Supplied text Block Start

Last Saturday, I had the pleasure of attending the annual Abbott Northwestern Hospital Medicine Ball. I had a BALL too!!! It was a very successful gala with well over 700 guests and the highest earning Ball on record with $850,000 secured for Abbott Northwestern’s Neuro ICU.
En Route to the Gala-Wearing my nearly 15-year old Badgley Mischka Gown
Ball Theme was “Beautiful Minds”- A gala at the Hyatt Regency, Minneapolis
The Talent was a “Mentalist”. This is my sister in law on stage with him while he bent a glass wine glass with his mind. He was utterly amazing. I should do an entire post on that experience alone some day. I still cannot wrap my brain around his incredible “powers”, talent, other worldly skill? MIND BLOWING!
A few of our table guests!!! Friends and Family (among many) who we were blessed to know and who supported us along our arduous cancer journey.
I want to give my attendance at the Ball a proper introduction as follows:
My association with the hospital started on February 7th, 2002. My daughter, Marit, was born there. My other three children were birthed at Fairview Hospital, Minneapolis (coincidentally the same hospital I was born at). The nurse midwives (whose care I was under) switched their associated hospital before Marit was born so that is how Abbott (that’s the shortened familiar name version) became her birth place. My curiosity surfaced about Marit’s birth time during my term on this year’s Medicine Ball committee and after recently Finding the birth medical records of my other three children. I requested her birth records from the hospital and was astounded to Find out, she was born at exactly 3:33am. Ironically, 3 is my Favorite number, so the triple 3 (3:33am) seems amazingly uncanny. I often Feel certain there are no accidents in this grand life!
Six years later (May 29th, 2008) she ended up in Minneapolis Children’s Hospital within an hour after being diagnosed with a brain tumor. We met Dr. Nagib who subsequently removed her brain tumor at Abbott Northwestern Hospital on June 1st, 2008. Because the hospital has an intra-operative MRI that enhances a surgeon’s ability to completely resect operable tumors, these surgeries are done at Abbott not Minneapolis Children’s Hospital. The two hospitals are connected via an underground tunnel.
Another six years later, my husband and I were honored to be asked by Dr. Nagib and his beautiful (both inside and outwardly) wife, Nancy to participate on The Medicine Ball committee chaired by them. Dr. Nagib was also honored at this event. We wanted to use part of Marit’s story to not only convey our gratitude in some small way but tell others what he did for Marit and for our family at large.

Supplied text Block End
Stored data Block Start

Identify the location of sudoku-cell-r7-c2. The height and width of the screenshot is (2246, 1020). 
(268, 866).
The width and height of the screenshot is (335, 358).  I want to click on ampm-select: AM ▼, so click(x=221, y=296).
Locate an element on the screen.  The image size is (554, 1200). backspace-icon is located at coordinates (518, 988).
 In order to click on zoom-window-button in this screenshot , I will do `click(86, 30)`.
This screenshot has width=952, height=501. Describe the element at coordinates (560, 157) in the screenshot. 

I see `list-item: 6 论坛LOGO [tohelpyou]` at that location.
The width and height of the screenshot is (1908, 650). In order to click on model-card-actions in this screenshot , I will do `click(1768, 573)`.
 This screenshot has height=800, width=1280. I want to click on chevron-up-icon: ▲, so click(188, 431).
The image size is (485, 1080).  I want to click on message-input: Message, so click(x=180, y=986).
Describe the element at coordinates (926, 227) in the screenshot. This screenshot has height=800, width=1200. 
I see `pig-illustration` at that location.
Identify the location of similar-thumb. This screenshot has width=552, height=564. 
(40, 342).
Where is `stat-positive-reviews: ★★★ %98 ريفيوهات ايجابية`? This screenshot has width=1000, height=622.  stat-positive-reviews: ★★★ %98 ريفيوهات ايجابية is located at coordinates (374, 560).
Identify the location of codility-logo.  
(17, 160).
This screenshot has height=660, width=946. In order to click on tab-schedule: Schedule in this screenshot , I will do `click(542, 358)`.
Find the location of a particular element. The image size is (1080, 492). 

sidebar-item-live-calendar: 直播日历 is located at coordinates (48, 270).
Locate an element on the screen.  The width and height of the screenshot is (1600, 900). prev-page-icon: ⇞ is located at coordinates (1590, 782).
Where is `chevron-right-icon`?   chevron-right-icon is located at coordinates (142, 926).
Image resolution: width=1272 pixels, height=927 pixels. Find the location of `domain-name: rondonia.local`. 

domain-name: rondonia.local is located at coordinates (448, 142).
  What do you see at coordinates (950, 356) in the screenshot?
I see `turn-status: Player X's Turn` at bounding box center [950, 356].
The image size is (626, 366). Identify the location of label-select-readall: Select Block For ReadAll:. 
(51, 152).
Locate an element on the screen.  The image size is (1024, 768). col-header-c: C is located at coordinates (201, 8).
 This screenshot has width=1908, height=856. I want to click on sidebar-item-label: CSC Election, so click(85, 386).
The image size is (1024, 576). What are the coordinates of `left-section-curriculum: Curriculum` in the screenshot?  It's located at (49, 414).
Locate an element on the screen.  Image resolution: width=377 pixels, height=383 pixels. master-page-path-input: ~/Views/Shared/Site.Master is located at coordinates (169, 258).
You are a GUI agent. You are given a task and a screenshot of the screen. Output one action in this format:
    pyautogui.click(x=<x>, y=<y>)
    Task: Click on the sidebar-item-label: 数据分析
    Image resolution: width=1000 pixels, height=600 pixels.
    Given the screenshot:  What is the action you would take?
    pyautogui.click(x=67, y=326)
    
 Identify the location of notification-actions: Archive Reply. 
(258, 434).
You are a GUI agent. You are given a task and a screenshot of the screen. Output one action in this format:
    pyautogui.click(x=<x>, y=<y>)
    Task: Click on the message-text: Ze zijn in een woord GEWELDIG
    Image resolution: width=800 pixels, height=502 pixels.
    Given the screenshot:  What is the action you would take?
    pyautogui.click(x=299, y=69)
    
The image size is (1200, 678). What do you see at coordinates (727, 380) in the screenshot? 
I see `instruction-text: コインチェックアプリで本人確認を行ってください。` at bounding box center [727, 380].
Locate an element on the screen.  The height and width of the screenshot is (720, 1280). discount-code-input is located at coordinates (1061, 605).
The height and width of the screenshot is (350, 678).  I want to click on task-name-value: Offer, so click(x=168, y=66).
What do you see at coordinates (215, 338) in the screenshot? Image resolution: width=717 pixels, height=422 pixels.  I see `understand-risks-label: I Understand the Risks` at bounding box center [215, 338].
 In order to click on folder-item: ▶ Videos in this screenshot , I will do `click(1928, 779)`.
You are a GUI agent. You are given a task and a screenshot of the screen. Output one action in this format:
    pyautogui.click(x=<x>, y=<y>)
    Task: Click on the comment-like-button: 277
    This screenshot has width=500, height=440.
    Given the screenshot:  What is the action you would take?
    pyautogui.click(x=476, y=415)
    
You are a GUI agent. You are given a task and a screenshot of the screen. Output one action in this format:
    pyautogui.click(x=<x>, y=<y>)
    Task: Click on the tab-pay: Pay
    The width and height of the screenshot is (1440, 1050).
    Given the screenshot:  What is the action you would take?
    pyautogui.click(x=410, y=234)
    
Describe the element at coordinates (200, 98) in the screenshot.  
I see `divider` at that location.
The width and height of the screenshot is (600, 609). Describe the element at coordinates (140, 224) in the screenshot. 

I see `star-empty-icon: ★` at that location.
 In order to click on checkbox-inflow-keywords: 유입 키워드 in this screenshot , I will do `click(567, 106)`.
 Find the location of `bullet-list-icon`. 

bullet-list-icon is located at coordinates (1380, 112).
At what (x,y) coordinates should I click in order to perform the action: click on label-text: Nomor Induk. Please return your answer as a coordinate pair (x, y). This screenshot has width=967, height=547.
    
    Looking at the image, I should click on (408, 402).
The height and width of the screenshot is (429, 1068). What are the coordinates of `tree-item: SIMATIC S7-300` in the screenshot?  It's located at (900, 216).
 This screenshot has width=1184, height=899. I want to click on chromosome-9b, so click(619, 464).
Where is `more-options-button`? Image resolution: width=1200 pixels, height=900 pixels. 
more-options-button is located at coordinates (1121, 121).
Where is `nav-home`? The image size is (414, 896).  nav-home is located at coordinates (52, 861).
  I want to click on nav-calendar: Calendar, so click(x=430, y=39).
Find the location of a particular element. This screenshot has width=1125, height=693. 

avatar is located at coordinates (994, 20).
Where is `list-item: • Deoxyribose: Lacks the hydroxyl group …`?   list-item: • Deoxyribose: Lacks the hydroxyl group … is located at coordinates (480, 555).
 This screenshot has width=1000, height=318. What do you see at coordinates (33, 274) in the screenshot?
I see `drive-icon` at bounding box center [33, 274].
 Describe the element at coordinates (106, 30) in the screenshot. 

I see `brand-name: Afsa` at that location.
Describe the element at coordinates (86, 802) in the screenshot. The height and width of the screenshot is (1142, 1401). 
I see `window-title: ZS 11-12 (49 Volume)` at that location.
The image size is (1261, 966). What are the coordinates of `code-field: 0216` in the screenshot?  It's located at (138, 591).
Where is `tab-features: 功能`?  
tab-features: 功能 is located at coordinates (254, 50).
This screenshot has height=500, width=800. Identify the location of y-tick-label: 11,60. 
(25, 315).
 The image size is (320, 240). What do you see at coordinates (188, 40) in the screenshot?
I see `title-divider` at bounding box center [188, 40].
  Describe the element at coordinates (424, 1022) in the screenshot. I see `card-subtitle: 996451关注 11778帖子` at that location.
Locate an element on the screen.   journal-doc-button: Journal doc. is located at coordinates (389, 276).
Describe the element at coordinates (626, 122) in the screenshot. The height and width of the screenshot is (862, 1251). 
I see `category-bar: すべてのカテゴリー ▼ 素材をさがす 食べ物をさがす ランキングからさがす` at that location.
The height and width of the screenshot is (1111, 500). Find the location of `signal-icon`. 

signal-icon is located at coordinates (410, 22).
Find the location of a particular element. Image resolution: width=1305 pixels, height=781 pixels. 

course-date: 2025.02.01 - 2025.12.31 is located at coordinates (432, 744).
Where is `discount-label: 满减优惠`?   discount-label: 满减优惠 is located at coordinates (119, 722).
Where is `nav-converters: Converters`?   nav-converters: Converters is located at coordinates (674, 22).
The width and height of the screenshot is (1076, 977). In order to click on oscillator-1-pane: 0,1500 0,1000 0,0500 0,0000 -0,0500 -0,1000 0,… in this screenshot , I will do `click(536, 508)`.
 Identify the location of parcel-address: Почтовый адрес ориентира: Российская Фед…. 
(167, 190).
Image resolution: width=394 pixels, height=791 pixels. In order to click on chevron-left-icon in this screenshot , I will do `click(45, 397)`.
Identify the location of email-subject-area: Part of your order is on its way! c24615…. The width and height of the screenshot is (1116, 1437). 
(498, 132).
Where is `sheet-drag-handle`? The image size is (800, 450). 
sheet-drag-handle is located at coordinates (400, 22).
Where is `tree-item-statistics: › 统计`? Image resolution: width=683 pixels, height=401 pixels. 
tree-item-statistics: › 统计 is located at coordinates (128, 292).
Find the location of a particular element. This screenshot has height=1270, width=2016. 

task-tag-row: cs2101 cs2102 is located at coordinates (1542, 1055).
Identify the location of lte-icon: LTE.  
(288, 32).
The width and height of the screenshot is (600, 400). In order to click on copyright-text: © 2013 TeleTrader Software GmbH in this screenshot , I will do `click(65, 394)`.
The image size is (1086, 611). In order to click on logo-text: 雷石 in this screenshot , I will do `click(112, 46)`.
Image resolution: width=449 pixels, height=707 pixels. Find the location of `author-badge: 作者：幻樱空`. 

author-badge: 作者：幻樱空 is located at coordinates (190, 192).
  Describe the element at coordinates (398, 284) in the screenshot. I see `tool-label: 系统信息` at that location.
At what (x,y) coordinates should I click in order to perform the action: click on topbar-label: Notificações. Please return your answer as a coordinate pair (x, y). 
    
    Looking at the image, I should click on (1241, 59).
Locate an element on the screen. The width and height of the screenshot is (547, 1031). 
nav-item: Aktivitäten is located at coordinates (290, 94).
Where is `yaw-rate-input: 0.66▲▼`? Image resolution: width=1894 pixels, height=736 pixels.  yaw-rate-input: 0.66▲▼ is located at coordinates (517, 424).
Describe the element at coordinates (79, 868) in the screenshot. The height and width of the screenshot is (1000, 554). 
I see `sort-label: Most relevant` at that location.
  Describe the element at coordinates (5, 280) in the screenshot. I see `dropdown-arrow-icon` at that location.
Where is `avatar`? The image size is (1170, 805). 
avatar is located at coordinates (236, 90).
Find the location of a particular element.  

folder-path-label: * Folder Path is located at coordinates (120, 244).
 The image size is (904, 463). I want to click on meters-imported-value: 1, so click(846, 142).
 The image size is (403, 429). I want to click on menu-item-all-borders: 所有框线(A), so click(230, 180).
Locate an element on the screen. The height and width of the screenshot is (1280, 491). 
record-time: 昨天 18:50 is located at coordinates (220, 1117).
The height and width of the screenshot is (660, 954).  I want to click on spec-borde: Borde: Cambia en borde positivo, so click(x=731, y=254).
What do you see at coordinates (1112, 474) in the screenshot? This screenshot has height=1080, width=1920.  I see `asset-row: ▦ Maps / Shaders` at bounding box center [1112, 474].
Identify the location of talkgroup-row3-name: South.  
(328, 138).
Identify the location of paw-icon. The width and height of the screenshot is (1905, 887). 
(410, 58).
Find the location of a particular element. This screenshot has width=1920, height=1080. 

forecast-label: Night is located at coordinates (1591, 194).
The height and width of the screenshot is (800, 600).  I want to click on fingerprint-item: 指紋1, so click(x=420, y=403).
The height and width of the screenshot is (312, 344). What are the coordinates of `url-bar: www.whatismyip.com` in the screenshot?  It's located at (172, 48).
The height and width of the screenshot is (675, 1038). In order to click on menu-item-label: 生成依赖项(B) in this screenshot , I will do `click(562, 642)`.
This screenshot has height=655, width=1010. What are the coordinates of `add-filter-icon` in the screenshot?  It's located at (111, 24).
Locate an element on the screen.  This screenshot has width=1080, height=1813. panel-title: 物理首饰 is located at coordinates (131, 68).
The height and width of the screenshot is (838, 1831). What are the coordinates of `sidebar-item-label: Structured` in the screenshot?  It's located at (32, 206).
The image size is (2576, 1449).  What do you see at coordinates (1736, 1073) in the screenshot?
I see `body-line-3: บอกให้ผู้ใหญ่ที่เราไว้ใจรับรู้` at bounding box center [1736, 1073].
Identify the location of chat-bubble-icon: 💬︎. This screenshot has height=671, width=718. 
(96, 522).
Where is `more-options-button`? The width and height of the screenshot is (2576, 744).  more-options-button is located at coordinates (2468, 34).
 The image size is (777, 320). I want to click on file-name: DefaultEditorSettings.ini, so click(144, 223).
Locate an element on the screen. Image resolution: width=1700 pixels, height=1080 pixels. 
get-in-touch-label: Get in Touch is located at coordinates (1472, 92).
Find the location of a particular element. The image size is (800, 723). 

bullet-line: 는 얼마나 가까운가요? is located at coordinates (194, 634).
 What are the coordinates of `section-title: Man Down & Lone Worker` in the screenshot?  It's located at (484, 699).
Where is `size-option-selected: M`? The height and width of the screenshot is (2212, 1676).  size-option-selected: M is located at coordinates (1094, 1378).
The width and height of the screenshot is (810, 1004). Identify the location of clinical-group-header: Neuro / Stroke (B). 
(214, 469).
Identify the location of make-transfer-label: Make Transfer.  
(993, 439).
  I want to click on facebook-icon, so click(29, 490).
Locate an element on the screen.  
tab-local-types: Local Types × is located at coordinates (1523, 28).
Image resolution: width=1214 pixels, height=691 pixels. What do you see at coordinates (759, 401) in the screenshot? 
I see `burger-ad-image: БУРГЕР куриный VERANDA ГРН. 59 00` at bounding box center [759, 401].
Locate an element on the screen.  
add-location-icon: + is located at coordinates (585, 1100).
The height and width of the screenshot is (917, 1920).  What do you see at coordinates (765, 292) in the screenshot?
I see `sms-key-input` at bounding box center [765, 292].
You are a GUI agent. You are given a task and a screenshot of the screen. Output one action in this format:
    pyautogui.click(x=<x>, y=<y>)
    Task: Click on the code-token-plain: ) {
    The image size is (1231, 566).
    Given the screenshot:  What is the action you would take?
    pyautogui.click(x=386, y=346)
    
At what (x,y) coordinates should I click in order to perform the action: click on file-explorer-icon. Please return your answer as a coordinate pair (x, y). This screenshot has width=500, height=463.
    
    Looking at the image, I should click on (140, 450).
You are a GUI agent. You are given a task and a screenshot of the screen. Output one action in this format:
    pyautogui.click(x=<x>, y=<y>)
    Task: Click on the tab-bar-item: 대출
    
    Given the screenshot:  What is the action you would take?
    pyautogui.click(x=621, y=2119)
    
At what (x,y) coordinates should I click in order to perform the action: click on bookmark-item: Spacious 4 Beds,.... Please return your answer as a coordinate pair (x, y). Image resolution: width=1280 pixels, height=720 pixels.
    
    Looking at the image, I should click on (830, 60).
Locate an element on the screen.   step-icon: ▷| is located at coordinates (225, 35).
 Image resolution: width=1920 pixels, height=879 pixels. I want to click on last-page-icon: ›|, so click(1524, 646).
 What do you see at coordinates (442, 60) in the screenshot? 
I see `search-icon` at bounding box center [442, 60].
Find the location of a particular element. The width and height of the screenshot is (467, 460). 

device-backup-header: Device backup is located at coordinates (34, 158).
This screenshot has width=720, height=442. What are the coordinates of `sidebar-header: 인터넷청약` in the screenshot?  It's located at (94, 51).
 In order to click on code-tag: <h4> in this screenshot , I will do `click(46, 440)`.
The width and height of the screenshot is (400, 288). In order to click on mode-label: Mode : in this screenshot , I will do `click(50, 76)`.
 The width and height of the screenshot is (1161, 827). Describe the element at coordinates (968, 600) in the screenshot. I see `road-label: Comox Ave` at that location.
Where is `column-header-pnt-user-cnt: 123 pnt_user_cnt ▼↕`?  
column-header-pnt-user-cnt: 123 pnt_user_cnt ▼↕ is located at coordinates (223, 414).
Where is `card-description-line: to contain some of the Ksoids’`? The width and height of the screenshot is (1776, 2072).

Stored data Block End

> Work instruction: Continue the post about the hospital's Medicine Ball gala and Marit's surgery, picking up after its last paragraph.

> Result:
I would like to preface your viewing of this Film by saying that I realize I said it was a parent’s worst nightmare (finding out my child had a brain tumor and one that was malignant as well). Truly for ME, it was/has been the worst thing that I have ever experienced. That said, I am also aware that other parents I know and know of, have had even worse things to cope with. My saying what I did in this short Film is not meant to imply that there aren’t worse things to have to deal with. I found a quote from Vicktor Frankl’s book: “Man’s Search for Meaning” that I think is relative to what I mean to convey:
(Side note- I have found this book tremendously inspirational while going through cancer treatment and beyond.)
“To draw an analogy: a man’s suffering is similar to the behavior of a gas. If a certain quantity of gas is pumped into an empty chamber, it will fill the chamber completely and evenly , no matter how big the chamber. Thus suffering completely fills the human soul and conscious mind, no matter whether the suffering is great or little. Therefore the “size” of human suffering is absolutely relative.”
Here is part of Marit’s story as it relates to her cancer journey, her EXCELLENT Doctor and the incredible services of Abbott Northwestern Hospital:
Now I wish to take this opportunity to publicly thank and write effusively about Dr. Nagib. I believe he is a remarkable human being with extraordinary talent and compassion too. I find a combination of brilliance, compassion and in his case, humility too, a rarity among surgeons. I don’t mean to be offensive but I have met several physicians who haven’t possessed all those positive attributes in combination. My husband and I never doubted his abilities, his care plan or that he wouldn’t do everything in his human power to try to “save” our child from the second we met him. I believe we received a gift from above the night we arrived in the ICU because as “luck” or Fate or whatever had it, Dr. Nagib was on call that evening. As a result, he became our primary neuro surgeon thereafter.
Dr. Nagib speaking at the Medicine Ball. I think he absolutely has a BEAUTIFUL MIND and SOUL!!!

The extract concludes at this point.